Materials provided START

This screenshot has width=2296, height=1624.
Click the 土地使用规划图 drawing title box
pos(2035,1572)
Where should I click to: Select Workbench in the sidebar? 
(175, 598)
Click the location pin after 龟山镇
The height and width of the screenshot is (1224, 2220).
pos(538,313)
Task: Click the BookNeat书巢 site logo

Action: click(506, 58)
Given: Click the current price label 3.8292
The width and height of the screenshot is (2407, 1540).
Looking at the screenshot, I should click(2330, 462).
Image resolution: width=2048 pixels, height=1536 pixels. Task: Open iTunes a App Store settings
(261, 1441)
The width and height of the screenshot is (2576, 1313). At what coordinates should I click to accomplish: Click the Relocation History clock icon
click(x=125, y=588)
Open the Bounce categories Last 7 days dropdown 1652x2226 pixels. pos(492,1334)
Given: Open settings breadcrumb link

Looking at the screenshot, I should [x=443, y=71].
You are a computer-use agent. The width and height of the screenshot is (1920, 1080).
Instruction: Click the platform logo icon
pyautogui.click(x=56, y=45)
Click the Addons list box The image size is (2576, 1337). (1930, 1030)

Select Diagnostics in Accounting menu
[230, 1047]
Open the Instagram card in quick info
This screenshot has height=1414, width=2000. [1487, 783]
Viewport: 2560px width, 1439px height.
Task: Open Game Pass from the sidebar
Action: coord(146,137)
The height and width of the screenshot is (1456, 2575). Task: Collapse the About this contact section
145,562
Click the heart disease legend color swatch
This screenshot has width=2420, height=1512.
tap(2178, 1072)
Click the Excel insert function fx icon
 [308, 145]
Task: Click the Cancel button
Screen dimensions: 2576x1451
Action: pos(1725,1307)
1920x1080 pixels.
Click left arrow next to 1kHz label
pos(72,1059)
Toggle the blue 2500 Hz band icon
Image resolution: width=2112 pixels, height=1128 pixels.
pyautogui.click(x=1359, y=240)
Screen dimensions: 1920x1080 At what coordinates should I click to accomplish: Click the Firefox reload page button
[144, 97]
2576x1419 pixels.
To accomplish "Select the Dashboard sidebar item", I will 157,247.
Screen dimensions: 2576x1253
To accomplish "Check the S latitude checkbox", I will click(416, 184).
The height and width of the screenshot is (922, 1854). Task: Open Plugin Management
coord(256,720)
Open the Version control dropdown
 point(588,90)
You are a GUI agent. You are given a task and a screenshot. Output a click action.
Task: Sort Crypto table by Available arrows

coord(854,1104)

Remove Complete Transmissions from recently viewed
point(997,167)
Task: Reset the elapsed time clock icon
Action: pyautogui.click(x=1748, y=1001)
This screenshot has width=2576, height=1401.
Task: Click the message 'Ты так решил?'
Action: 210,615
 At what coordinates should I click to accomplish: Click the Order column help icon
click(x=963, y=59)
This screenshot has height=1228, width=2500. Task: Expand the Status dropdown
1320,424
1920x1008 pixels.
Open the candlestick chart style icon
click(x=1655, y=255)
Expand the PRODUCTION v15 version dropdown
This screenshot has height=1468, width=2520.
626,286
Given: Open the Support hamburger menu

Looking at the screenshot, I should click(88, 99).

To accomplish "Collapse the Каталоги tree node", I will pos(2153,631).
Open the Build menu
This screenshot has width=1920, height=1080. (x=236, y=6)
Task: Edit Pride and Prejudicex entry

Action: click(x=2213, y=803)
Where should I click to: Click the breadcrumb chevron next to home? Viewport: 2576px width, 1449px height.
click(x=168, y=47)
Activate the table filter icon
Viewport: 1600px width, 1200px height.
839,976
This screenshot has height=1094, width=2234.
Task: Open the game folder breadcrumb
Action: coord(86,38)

Materials provided END

- _Work request_: The lines to show are those in the data above that include "agent".

- _Task output_:
You are a computer-use agent. The width and height of the screenshot is (1920, 1080).
You are a GUI agent. You are given a task and a screenshot. Output a click action.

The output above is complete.